**WHAT IS EXPECTED:** Please reproduce the records below, replacing "Instruction" with "Directive" everywhere it appears and leaving everything else unchanged.

**DATASET EXTRACT:**
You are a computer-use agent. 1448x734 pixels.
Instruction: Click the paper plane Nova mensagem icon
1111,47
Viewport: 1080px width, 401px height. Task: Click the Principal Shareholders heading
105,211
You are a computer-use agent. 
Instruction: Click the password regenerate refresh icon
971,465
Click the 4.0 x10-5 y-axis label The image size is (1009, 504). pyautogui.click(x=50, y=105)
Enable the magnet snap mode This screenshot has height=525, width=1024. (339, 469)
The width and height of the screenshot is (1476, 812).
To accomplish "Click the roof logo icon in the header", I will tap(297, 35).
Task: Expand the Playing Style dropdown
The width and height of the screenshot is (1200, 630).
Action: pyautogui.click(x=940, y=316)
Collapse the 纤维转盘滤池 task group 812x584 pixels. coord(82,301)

**SOLUTION FOR THIS TASK:**
You are a computer-use agent. 1448x734 pixels.
Directive: Click the paper plane Nova mensagem icon
1111,47
Viewport: 1080px width, 401px height. Task: Click the Principal Shareholders heading
105,211
You are a computer-use agent. 
Directive: Click the password regenerate refresh icon
971,465
Click the 4.0 x10-5 y-axis label The image size is (1009, 504). pyautogui.click(x=50, y=105)
Enable the magnet snap mode This screenshot has height=525, width=1024. (339, 469)
The width and height of the screenshot is (1476, 812).
To accomplish "Click the roof logo icon in the header", I will tap(297, 35).
Task: Expand the Playing Style dropdown
The width and height of the screenshot is (1200, 630).
Action: pyautogui.click(x=940, y=316)
Collapse the 纤维转盘滤池 task group 812x584 pixels. coord(82,301)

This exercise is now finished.